As an alternative to Certan, some beekeepers use DiPel DF. This contains the kurstaki subspecies of Bacillus thuringiensis. Although a different subspecies, the toxin is equally effective and equally specific. DiPel DF is widely available from agricultural suppliers and costs about £55 for 500g. DiPel DF sourced from Italy is routinely listed on eBay at a much lower price.

Because DiPel DF isn’t specifically sold for beekeepers the recommended dilution to be used isn’t published. However, if you grow tomatoes under cover the recommended dose is 100g per 100 litres of water i.e. a 0.1% solution.

I’ve used DiPel DF at a 1% concentration. I mixed the powder thoroughly 1 part in 20 and then used this stock solution 1:5 to make the working-strength solution to be sprayed onto the frames. About 10 ml per side per frame is used, sprayed with a fine nozzle. At this dilution, DiPel DF costs about 2p per frame … a very considerable saving. It may be equally effective at 0.1% – I’ve not tried – in which case it would obviously be even more economical.

DiPel is listed as non-toxic for bees and it’s certainly effective against wax moth.

A pressurised hand sprayer works well to administer DiPel or Certan.
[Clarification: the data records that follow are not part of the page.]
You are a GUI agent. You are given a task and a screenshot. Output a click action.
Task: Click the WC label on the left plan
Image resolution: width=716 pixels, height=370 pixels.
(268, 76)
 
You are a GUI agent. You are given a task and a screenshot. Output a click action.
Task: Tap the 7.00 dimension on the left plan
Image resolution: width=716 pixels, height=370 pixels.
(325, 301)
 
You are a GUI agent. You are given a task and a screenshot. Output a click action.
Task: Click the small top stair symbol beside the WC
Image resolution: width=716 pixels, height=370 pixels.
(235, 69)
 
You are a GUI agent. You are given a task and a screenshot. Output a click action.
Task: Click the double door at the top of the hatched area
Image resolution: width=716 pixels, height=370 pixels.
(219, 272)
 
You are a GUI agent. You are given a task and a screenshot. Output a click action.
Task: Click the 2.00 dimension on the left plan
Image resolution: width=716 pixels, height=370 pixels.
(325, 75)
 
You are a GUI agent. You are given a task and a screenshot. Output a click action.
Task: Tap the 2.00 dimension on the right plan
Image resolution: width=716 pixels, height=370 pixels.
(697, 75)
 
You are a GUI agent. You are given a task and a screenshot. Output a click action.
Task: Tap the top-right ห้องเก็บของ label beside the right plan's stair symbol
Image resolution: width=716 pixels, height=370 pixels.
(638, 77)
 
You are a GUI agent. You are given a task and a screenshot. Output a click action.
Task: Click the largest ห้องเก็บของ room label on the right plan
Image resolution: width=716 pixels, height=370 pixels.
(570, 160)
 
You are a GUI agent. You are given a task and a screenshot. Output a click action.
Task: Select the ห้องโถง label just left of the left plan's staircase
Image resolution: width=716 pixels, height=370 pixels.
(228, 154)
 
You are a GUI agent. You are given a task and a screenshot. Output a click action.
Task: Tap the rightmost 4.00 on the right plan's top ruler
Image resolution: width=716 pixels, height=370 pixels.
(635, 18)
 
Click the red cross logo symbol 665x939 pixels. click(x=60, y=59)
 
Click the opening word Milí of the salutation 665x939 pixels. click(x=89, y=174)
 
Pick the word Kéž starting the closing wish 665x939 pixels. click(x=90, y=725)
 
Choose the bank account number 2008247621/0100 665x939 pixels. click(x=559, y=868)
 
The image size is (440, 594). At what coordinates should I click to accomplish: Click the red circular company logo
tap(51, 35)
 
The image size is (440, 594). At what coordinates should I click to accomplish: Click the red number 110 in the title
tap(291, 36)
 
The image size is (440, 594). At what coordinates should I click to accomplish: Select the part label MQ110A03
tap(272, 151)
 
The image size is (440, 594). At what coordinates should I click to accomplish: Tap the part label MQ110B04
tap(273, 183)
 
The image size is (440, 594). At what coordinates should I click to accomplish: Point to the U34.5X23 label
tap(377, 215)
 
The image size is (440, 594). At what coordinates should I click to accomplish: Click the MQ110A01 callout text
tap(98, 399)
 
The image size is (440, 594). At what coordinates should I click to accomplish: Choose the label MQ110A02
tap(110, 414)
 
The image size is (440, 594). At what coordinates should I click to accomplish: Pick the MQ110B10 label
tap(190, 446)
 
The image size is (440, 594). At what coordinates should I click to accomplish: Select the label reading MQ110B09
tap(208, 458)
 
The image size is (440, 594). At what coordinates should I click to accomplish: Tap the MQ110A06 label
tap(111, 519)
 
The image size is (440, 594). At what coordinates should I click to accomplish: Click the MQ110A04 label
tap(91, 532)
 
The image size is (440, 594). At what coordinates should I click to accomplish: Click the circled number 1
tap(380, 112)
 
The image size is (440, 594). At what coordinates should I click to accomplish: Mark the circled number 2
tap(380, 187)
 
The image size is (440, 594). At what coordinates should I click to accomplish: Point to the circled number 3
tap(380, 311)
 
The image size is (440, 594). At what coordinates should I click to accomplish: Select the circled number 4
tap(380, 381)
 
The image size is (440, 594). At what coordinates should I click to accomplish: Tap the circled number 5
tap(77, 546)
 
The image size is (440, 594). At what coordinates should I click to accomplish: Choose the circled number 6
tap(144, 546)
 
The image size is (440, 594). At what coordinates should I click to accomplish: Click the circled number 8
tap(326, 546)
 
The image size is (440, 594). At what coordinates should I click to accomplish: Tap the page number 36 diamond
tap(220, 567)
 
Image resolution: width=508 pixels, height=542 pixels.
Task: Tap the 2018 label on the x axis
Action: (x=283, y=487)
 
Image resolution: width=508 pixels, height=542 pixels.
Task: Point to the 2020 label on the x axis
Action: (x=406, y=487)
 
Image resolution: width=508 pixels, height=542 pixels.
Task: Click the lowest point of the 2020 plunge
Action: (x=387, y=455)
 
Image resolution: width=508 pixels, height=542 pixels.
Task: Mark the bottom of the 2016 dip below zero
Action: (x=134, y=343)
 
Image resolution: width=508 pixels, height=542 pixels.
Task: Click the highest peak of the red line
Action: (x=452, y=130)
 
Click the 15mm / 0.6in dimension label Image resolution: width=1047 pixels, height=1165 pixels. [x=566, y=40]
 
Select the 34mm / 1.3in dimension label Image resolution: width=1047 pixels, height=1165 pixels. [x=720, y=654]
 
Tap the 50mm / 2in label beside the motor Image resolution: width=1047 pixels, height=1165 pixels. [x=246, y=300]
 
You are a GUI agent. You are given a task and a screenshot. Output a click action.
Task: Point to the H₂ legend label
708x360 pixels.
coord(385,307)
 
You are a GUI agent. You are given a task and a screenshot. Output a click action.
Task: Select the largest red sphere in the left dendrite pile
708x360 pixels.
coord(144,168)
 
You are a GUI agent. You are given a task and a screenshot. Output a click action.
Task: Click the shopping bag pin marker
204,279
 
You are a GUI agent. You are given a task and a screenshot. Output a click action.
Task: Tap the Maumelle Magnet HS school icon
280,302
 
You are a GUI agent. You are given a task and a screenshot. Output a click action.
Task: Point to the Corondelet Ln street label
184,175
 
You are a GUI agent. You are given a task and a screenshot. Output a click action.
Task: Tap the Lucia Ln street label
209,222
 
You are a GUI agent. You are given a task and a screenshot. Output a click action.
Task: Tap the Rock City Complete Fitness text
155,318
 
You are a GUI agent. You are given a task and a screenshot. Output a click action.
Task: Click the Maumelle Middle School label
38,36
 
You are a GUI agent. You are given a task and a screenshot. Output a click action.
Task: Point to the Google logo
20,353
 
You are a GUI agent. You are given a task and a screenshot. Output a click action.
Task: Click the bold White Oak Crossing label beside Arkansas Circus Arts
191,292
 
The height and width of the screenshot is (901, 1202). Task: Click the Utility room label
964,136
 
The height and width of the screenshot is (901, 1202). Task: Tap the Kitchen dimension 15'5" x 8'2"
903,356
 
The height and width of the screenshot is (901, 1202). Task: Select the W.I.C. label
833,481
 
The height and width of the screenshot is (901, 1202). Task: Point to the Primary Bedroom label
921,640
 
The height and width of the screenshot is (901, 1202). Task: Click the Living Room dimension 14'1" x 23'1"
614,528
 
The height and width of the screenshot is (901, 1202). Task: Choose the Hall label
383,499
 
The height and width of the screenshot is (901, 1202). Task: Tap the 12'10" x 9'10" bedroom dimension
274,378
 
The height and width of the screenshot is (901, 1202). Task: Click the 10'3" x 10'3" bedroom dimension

You can usually get these sprayers from big supermarkets for a couple of pounds.

Spores store

The beauty of spores is that they’re very stable. This means you can store them for long periods without them ‘going off’. Neither Certan or DiPel DF make absolutely clear what the bottle contains – sometimes they refer to ‘active protein’, sometimes to ‘toxin’ and sometimes to Bacillus thuringiensis. Some even suggest a mix … Valent BioSciences, the manufacturer of DiPel DF claim that it contains an optimized blend of four potent Bt protein toxins and a spore. They should know. The DF suffix means ‘dry flowable’ by the way.

Whatever is actually in the bottle, it’s pretty stable. If you store the powder in a cool, dry, frost-free location it should be OK for several years. The safety data sheet for Certan states that it remains active for at least 5 years if stored unopened at 5°C or less.

Store frames

The Certan or DiPel-treated frames should be stored, dry, in empty brood or nucleus boxes. These are best stacked outside, protected from rain or being blown over, until they’re needed next season.

Which is a long way off, but slowly getting closer …


Hic!

Hic!

† Certan is also a well known and respected Bordeaux wine from the appellation Pomerol. The full name is Château Certan de May de Certan, which is both a bit of a mouthful and internally redundant. The middle ‘de May’ part of the name is derived from the Demay family, the original owners, who were of Scottish origin and lived in France from the Middle Ages.

Make sure you buy the right Certan … whilst the stuff from Thorne’s is not inexpensive, a 2005 Vieux Château Certan will cost about £360  🙁  However, this is a bargain when compared with a similar aged Petrus (which shares the same clay soil on the right bank of the Gironde) at ten times the price.